**Set of tasks:**
**1)** In the post about building a mini-cluster, what disk setup does the writer plan to use?
**2)** Proceed with the post about building a mini-cluster, picking up after its last sentence.

(Beginning of Text segment)

Interconnect for mini-cluster: 1 Gigabit or faster
Interconnect from mini-cluster to user workstation (Pre/post): 1 Gigabit

My questions regarding this configurations:

1) I expect the performance of the individual PCs to be limited by memory bandwidth. So it might be a waste of money to go for higher speed CPUs. But which CPU fits the available memory bandwidth: E5-2690, 2687W, 2680, 2670, 2667, 2665 or 2660?
I can tell their SPECfp_rate from: http://www.spec.org/cpu2006/results/rfp2006.html
- but that might not tell what their performance is in practice if memory bandwidth is the bottle neck?

2) My ANSYS reseller has done the attached performance benchmark on a similar system. The decrease in scaling from 16 to 32 cores indicate that the applied 1 Gigabit cluster interface is limitting the performance. Thus I would like to know how fast (transfer rate and latency) an interconnect I need to have full scaling from 16-32 cores. I guess if the speed of the interconnect resemples that of the RAM, then increased speed would not gain performance? Anyone who has experience on this or can refer to results?

3) How fast disks would you recommend? Currently I am running SSD, which still takes a few minutes to load a large case i CFX-pre. But I dont know if this is disk speed limited. My plan so far is 1 TB 10,000 rpm disks in RAID 0. Pre/post will be running on local workstation (1 Gigabit connection) but using the files on the cluster.

(End of Text segment)
(Beginning of Dataset content)

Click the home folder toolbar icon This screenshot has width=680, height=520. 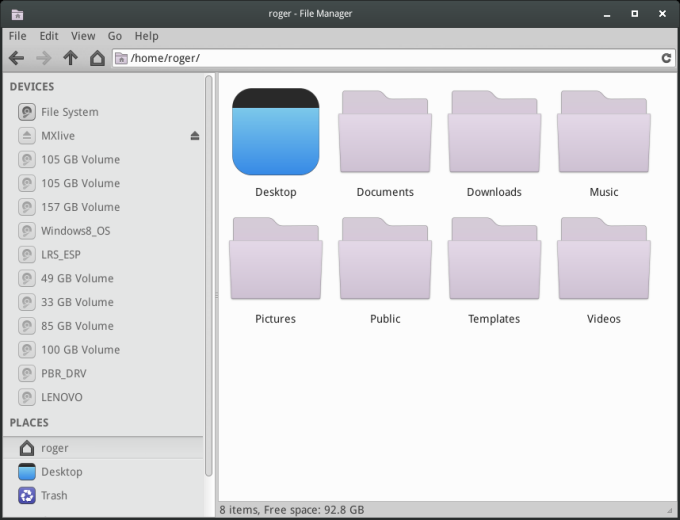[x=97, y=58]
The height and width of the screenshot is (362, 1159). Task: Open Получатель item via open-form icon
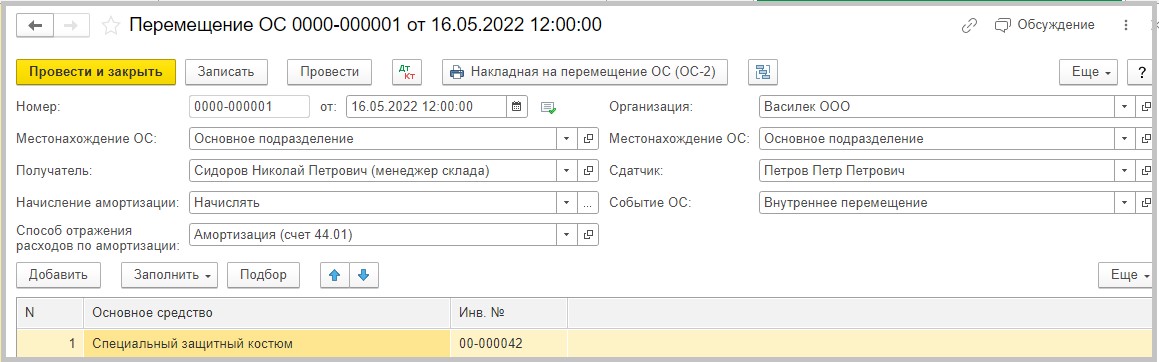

(End of Dataset content)

**Results in order:**
**1)** The writer plans to use 1 TB 10,000 rpm disks in RAID 0.

**2)**
4) A lot of people on this forum prefers i7. However, then I would need 5 PCs to get 30 cores - which would even increase the requirements for a fast cluster interconnect and most likely decrease the scaling further. Moreover the i7 doesnt seem to compete with the fastes Xeon E5 on raw single CPU performance:
http://www.cpubenchmark.net/high_end_cpus.html

I would really appreciate you input on my questions above!

Best regards
Kim Bindesbøll
Attached Images
File Type: jpg Scaling Xeon E5-2670.jpg (46.4 KB, 92 views)
bindesboll is offline   Reply With Quote

Old   July 3, 2013, 07:20
Default
  #2
Senior Member
 
Charles
Join Date: Apr 2009
Posts: 185
Rep Power: 18
CapSizer is on a distinguished road
The important bit of information that they didn't give you about that benchmark test is how the < 32 process jobs were distributed. Meaning, when they ran 8 processes, did they run them all on one machine, or all on one CPU or did they distribute them 2-2-2-2 across the 4 CPU's? That would be a meaningful way of getting some info about how well your interconnect is performing. The scaling on the face of it does not look that good, even when going from 4 cores to 8, leave alone 32. I would imagine that things would improve if you could use Infiniband between the two Xeon machines. It is possible to set that up point to point, without a switch, and if you use second hand cards from EBay, it would be inexpensive. But check the benchmark first, it could be as simple as that being just too small, but I would imagine that 10 million cells should be large enough to scale well over 32 cores.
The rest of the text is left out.